→ **EXTRACTED DATA**
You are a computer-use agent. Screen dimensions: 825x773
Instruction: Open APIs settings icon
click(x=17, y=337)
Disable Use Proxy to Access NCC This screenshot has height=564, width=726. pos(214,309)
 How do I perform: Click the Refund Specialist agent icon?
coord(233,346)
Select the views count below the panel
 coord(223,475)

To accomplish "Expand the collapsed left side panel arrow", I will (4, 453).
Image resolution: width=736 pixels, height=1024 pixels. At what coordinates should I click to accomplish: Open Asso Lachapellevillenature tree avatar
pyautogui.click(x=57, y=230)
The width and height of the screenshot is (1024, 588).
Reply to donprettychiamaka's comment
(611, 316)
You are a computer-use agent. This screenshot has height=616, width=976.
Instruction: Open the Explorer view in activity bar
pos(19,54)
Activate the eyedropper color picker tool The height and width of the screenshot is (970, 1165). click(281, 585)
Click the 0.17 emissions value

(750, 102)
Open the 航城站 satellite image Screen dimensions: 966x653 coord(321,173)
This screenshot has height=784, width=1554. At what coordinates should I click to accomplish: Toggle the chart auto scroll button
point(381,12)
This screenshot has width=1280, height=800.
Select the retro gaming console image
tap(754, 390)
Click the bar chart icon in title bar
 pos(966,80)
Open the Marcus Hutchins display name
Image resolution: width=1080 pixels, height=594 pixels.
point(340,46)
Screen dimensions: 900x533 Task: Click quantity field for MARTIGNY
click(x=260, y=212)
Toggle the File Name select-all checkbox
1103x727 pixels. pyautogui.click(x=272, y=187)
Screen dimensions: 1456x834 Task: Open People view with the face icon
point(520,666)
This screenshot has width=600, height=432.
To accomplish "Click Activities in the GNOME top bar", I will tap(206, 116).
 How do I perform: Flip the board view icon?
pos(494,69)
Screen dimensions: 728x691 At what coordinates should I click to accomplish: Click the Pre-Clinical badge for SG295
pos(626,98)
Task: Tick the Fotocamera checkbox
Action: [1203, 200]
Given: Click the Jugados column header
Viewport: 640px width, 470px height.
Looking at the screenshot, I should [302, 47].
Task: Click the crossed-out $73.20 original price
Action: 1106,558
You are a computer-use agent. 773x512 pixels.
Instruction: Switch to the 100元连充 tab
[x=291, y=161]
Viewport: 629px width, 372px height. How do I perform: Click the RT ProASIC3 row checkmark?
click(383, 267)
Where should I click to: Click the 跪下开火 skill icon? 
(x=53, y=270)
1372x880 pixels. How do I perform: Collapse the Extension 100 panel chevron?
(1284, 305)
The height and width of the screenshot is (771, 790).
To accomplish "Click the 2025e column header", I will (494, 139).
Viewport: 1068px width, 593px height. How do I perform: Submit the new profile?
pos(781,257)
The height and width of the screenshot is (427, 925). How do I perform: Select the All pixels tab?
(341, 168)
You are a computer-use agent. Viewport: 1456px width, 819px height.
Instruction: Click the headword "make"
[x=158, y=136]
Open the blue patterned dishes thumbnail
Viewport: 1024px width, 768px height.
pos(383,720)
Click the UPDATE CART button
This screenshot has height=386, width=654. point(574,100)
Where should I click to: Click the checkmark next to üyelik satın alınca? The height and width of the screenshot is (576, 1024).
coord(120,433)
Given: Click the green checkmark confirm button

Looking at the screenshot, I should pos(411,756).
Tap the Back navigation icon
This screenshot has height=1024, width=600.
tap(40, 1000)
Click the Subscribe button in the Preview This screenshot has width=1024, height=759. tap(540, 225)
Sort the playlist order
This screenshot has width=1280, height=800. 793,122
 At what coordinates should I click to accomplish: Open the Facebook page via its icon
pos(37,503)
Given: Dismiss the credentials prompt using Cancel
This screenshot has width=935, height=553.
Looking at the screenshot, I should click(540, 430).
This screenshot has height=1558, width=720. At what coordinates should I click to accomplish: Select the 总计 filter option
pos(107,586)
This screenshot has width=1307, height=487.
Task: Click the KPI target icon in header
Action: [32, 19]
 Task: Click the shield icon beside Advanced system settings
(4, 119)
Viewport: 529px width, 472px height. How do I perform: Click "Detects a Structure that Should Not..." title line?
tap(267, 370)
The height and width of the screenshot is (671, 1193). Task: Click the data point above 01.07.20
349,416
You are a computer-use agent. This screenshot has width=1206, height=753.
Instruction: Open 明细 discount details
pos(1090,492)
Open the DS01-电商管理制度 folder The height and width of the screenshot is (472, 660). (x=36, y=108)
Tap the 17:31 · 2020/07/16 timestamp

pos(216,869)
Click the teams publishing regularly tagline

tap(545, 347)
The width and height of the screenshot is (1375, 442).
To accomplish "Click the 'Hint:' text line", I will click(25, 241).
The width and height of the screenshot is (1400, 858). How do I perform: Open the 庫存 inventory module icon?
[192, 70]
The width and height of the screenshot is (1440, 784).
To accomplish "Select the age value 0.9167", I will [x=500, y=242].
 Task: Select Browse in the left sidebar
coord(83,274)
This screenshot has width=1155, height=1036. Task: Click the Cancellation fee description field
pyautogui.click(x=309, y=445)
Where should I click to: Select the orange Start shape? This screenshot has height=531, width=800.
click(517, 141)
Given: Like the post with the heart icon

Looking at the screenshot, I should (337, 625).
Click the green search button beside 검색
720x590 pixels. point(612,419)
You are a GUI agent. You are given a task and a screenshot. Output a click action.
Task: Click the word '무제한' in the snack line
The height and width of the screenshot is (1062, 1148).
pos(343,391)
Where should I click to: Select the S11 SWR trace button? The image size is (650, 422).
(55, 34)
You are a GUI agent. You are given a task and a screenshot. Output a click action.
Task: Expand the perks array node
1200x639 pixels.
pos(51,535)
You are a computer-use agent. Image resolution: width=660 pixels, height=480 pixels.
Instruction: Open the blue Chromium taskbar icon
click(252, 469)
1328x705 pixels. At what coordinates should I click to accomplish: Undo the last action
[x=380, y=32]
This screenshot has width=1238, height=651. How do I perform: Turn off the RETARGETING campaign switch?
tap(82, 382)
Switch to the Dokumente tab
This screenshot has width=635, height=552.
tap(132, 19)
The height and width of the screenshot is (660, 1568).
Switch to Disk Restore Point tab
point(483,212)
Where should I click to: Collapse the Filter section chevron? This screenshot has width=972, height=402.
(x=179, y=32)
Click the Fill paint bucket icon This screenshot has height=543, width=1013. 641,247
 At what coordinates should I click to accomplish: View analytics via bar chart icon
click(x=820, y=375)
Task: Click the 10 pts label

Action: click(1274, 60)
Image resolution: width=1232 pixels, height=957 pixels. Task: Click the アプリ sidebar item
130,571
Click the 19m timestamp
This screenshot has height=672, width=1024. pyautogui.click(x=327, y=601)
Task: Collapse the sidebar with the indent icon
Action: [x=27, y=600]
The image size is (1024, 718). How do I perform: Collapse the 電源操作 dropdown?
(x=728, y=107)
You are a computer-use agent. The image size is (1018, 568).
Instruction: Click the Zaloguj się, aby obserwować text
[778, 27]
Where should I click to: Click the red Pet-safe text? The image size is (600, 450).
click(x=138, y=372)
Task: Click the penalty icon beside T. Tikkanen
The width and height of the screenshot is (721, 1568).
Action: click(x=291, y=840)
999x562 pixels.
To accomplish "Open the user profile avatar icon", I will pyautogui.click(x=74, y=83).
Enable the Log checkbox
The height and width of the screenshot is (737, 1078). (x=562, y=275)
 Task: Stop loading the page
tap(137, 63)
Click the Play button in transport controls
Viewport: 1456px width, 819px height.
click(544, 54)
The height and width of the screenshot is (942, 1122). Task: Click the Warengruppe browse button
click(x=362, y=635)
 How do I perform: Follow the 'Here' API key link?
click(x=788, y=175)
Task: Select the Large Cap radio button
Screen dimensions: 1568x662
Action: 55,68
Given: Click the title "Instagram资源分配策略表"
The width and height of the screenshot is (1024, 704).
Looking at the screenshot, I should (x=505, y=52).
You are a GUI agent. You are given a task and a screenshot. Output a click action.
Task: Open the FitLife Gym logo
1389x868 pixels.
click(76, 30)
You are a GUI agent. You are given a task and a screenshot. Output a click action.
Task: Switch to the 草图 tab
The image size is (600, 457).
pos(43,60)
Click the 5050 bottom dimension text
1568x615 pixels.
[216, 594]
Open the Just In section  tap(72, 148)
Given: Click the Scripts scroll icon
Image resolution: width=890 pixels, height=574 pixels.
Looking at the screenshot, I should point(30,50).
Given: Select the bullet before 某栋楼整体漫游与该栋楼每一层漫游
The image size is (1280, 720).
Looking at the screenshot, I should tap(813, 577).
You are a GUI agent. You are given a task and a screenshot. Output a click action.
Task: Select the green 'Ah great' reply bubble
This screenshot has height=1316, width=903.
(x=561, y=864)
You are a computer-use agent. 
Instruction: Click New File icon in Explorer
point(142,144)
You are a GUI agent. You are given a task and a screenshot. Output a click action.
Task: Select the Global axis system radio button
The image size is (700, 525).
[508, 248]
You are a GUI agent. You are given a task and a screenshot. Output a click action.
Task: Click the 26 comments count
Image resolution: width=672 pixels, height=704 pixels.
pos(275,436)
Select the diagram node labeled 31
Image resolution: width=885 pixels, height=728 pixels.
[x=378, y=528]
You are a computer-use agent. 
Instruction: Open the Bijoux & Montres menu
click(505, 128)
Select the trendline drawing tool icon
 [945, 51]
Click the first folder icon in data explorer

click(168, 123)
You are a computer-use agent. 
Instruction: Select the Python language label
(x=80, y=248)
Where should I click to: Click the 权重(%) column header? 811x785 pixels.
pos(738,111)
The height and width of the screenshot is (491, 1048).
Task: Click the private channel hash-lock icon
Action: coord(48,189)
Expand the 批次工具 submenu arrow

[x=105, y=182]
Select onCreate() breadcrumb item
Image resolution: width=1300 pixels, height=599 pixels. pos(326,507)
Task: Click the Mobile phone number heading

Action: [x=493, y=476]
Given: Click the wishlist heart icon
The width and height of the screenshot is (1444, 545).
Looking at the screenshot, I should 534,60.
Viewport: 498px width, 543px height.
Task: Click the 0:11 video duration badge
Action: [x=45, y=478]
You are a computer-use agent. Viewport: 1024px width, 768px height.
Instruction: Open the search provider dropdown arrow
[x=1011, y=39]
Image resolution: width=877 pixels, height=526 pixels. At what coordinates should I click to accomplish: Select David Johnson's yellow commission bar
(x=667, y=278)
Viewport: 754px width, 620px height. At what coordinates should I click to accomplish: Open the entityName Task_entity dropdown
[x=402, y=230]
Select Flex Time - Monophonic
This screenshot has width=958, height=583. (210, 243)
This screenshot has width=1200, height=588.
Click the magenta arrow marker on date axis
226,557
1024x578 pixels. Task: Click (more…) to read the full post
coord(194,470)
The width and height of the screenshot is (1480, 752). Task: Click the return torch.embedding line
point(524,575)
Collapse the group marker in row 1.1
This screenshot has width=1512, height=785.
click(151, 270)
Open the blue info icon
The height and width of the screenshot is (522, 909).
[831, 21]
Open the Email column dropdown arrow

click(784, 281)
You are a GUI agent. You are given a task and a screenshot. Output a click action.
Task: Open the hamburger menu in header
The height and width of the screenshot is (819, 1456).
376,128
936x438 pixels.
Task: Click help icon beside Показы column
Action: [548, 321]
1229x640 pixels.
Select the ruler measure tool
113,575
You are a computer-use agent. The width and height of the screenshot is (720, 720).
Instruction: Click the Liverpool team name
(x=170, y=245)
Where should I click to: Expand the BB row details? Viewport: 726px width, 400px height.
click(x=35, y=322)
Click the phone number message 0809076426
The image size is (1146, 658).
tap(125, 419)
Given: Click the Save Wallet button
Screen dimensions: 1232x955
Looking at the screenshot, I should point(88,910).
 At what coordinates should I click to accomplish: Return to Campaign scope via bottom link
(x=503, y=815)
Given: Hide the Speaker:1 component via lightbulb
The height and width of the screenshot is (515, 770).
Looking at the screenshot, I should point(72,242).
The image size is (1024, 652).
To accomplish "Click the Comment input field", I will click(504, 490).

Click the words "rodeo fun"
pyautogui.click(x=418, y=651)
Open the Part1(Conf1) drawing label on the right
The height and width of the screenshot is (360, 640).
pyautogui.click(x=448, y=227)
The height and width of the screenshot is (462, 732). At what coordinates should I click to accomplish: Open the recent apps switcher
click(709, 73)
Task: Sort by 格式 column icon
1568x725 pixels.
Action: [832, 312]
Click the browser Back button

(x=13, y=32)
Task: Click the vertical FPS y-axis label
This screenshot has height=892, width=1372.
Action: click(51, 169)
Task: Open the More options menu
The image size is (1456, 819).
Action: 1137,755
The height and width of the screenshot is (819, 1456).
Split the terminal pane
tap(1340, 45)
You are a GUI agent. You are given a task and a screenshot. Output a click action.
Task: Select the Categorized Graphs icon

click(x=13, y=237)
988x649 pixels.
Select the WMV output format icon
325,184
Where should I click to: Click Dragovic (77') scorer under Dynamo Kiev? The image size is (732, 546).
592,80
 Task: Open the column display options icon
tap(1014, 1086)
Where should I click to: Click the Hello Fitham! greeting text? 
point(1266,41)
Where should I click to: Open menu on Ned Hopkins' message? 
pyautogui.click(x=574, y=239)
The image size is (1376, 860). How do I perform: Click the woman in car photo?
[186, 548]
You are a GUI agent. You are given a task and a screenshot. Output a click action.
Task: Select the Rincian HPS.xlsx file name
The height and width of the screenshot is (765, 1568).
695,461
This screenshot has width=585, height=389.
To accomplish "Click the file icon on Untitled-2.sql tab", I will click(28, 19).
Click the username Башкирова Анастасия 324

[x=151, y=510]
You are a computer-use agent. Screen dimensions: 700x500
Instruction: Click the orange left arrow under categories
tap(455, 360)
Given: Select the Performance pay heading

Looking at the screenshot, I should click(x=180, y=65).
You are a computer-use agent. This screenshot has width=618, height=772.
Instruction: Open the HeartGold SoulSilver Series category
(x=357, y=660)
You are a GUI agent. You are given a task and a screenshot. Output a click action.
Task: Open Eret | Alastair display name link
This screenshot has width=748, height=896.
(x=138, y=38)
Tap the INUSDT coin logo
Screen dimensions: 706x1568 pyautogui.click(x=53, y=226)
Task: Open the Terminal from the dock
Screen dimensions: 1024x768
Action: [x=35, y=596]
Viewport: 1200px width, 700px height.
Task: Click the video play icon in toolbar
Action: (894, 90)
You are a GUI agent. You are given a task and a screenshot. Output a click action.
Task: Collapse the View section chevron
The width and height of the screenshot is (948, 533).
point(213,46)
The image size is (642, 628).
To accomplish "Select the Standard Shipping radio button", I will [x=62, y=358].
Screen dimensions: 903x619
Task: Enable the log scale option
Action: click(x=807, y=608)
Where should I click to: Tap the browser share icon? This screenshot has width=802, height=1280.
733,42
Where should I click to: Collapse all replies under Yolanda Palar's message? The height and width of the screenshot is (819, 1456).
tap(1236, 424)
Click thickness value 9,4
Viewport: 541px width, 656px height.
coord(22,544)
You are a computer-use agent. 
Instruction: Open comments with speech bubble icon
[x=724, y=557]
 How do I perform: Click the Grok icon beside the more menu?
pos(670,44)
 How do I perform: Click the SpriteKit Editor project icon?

→ **WORK INSTRUCTIONS**
In the listing above, locate the line containing "Activate the eyedropper" and the line containing "Given: Click the Jugados column header". Extract those two lines and every line between them, exactly as written, and only those.

→ **SOLUTION TO THE PROBLEM**
Activate the eyedropper color picker tool The height and width of the screenshot is (970, 1165). click(281, 585)
Click the 0.17 emissions value

(750, 102)
Open the 航城站 satellite image Screen dimensions: 966x653 coord(321,173)
This screenshot has height=784, width=1554. At what coordinates should I click to accomplish: Toggle the chart auto scroll button
point(381,12)
This screenshot has width=1280, height=800.
Select the retro gaming console image
tap(754, 390)
Click the bar chart icon in title bar
 pos(966,80)
Open the Marcus Hutchins display name
Image resolution: width=1080 pixels, height=594 pixels.
point(340,46)
Screen dimensions: 900x533 Task: Click quantity field for MARTIGNY
click(x=260, y=212)
Toggle the File Name select-all checkbox
1103x727 pixels. pyautogui.click(x=272, y=187)
Screen dimensions: 1456x834 Task: Open People view with the face icon
point(520,666)
This screenshot has width=600, height=432.
To accomplish "Click Activities in the GNOME top bar", I will tap(206, 116).
 How do I perform: Flip the board view icon?
pos(494,69)
Screen dimensions: 728x691 At what coordinates should I click to accomplish: Click the Pre-Clinical badge for SG295
pos(626,98)
Task: Tick the Fotocamera checkbox
Action: [1203, 200]
Given: Click the Jugados column header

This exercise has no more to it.